Japan’s benchmark Nikkei 225 shed 0.7% to finish at 27,430.30. Australia’s S&P/ASX 200 dropped 1.4% to 6,729.30. South Korea’s Kospi slid 1.4% to 2,376.46. Hong Kong’s Hang Seng dipped 1.0% to 19,003.55, while the Shanghai Composite was little changed, inching up less than 0.1% at 3,245.22.
Shares fell on Wall Street coming into a holiday-shortened week. The S&P 500 fell 0.4% after bouncing between a gain of 0.5% and a loss of 1%. The Dow Jones Industrial Average fell 0.6% and the Nasdaq lost 0.7%.
The S&P 500 fell 16.07 points to 3,908.19. The Dow slid 173.14 points to 31,145.30, while the Nasdaq fell 85.96 points to 11,544.91. Smaller company stocks fell more than the broader market.
The Russell 2000 index fell 17.42 points, or 1%, to 1,792.32. The yield on the 10-year Treasury, which influences interest rates on mortgages and other loans, rose to 3.34% from 3.19% late Thursday.

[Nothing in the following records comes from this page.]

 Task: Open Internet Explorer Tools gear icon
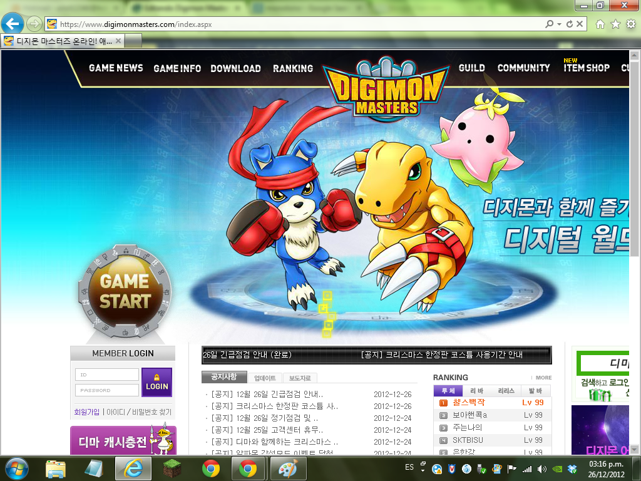[630, 24]
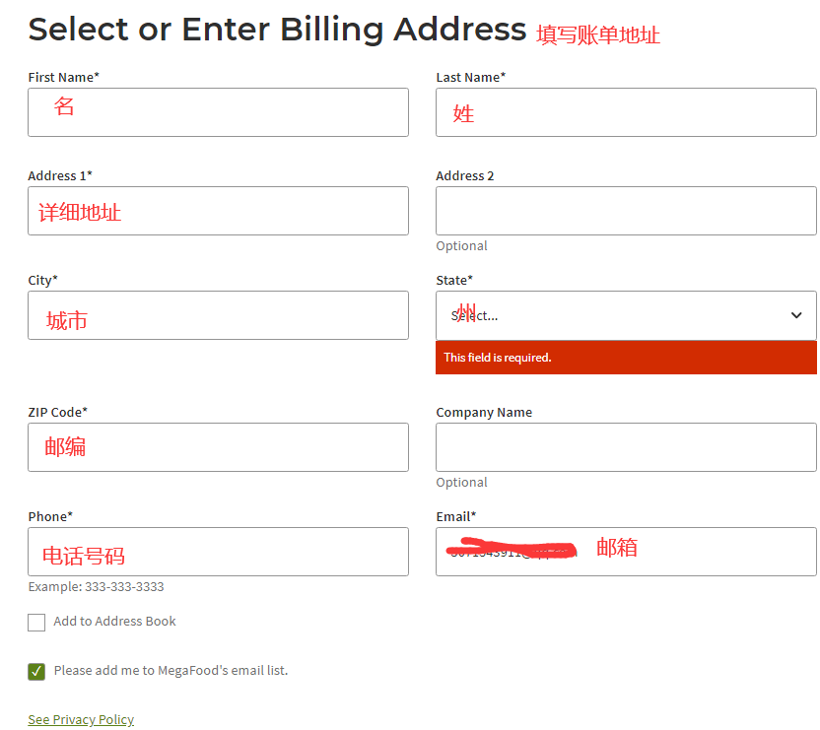820x730 pixels.
Task: Click the First Name input field
Action: tap(218, 112)
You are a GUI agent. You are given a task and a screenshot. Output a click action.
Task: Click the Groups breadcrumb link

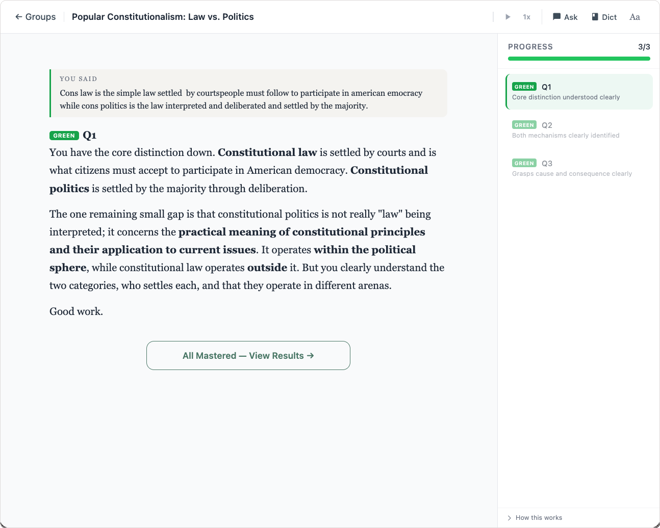[x=40, y=16]
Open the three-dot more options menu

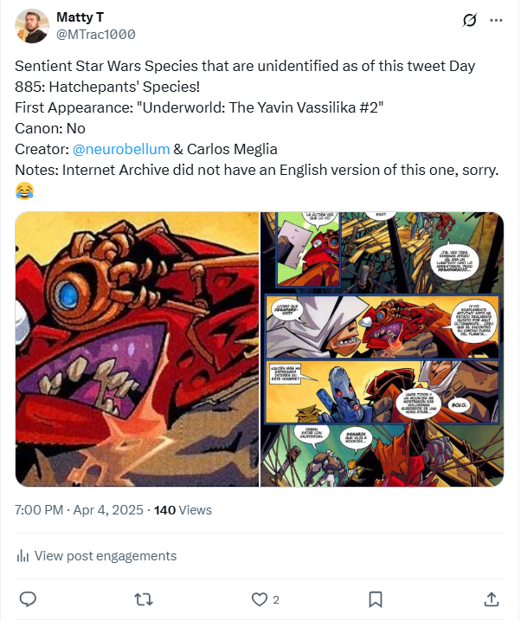[496, 19]
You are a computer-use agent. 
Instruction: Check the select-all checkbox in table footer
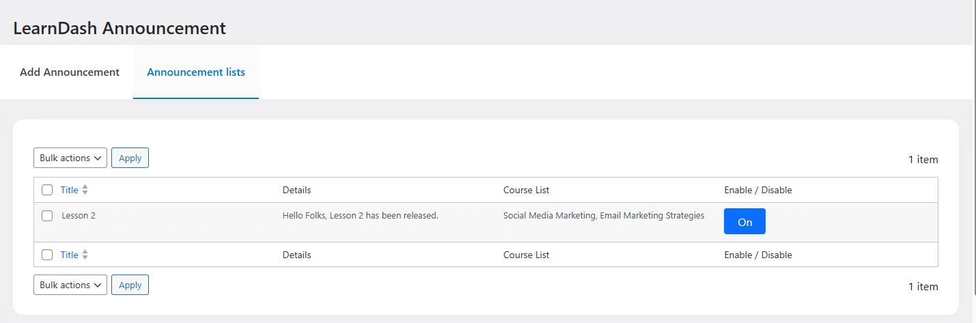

The two-year Treasury yield, which tends to track expectations for Fed action, rose to 3.51% from 3.39%. In energy trading, benchmark US crude fell $1.42 to $85.46 a barrel.
Brent crude, the international standard, fell $1.30 to $91.53 a barrel. In currency trading, the US dollar rose to 144.01 Japanese yen from 142.76 yen. The euro was little changed at 99 cents, Damian J. Troise, Alex Veiga and Joe McDonald reported for AP.